- Document text -
%%

Water is one of the primary needs for life, so a water crisis raises major cause for concern. Water shortage can and have occurred in many places throughout history, and one of the most recent examples is the dry spell that has been burdening California for more than three years now, with no end still in sight. This is not the worst drought experienced by the state, as experts say that the area has gone through dry spells that lasted 10 to 20 years in the past. However, that doesn’t make the current situation any less worrisome.
The Office of Governor Edmund G. Brown, Jr. reports about the measures the state is taking to help combat the water shortage, including putting up more legislations against water wastage. Governor Brown has also been discussing with experts about water conservation efforts.
Sources of Drinking Water
Conservation is not the only angle Californians are looking at to solve the water problem. Experts are also looking into various means of increasing the water supply. One of the solutions that shows promise is using reverse osmosis (RO). RO has been in use for desalinating seawater. It works by applying pressure on untreated water, pushing it through a fine membrane that allows water molecules to pass but not larger particles.
CBS reports how recycling sewage water can be the norm as the state goes through the drought. The process involves putting waste water through a usual sewage treatment plant. The water then goes through a reverse osmosis system for treatment the second time. Any chemicals that escape both systems are broken down by another system that makes use of hydrogen peroxide and ultraviolet light. According to the report, this method has already been in use in Southern California.

%%

- Exercise 1 -
For the text on California's drought, answer yes or no to whether each statement agrees with it, and quote the words of the text that decide each one. (a) The current dry spell is the worst drought California has experienced. (b) Reverse osmosis has been used to desalinate seawater. (c) The sewage recycling method has not yet been used anywhere in California.
- Exercise 2 -
Copy word for word everything in the text on California's drought from "The Office of" down to "not larger particles.".
The data after this point isn't needed.

- Source data -
%%

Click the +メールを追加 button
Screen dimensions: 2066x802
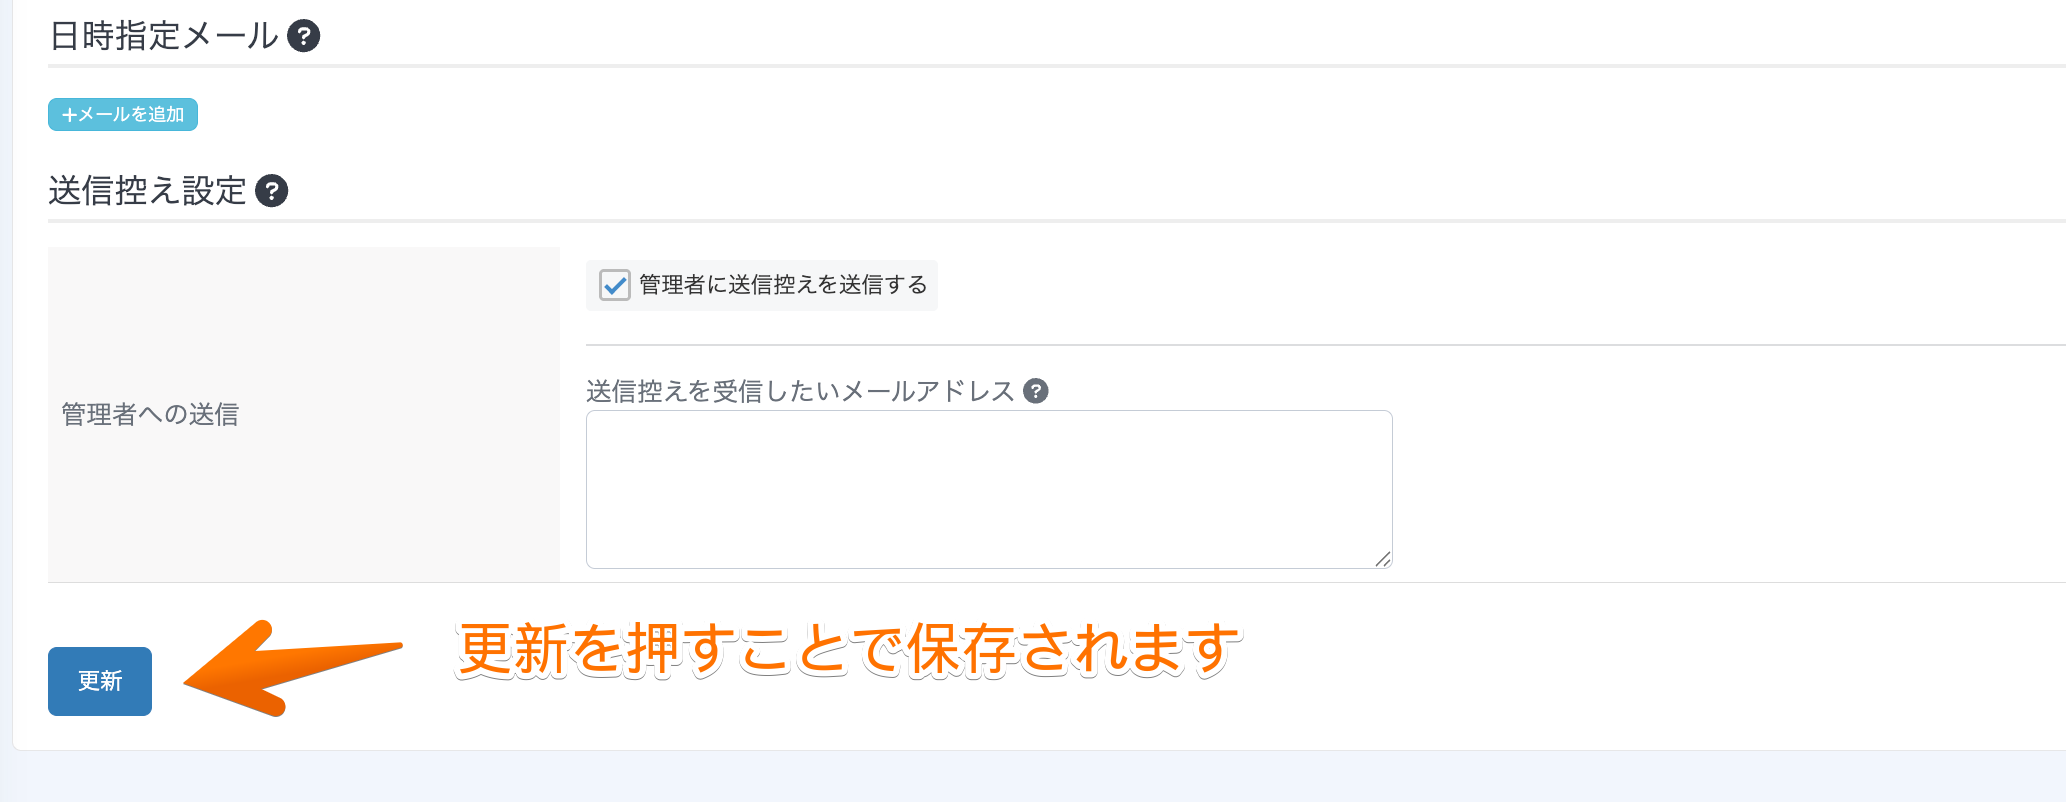click(x=123, y=115)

%%

- Task output 1 -
(a) No: "This is not the worst drought experienced by the state"
(b) Yes: "RO has been in use for desalinating seawater."
(c) No: "this method has already been in use in Southern California."

- Task output 2 -
The Office of Governor Edmund G. Brown, Jr. reports about the measures the state is taking to help combat the water shortage, including putting up more legislations against water wastage. Governor Brown has also been discussing with experts about water conservation efforts.
Sources of Drinking Water
Conservation is not the only angle Californians are looking at to solve the water problem. Experts are also looking into various means of increasing the water supply. One of the solutions that shows promise is using reverse osmosis (RO). RO has been in use for desalinating seawater. It works by applying pressure on untreated water, pushing it through a fine membrane that allows water molecules to pass but not larger particles.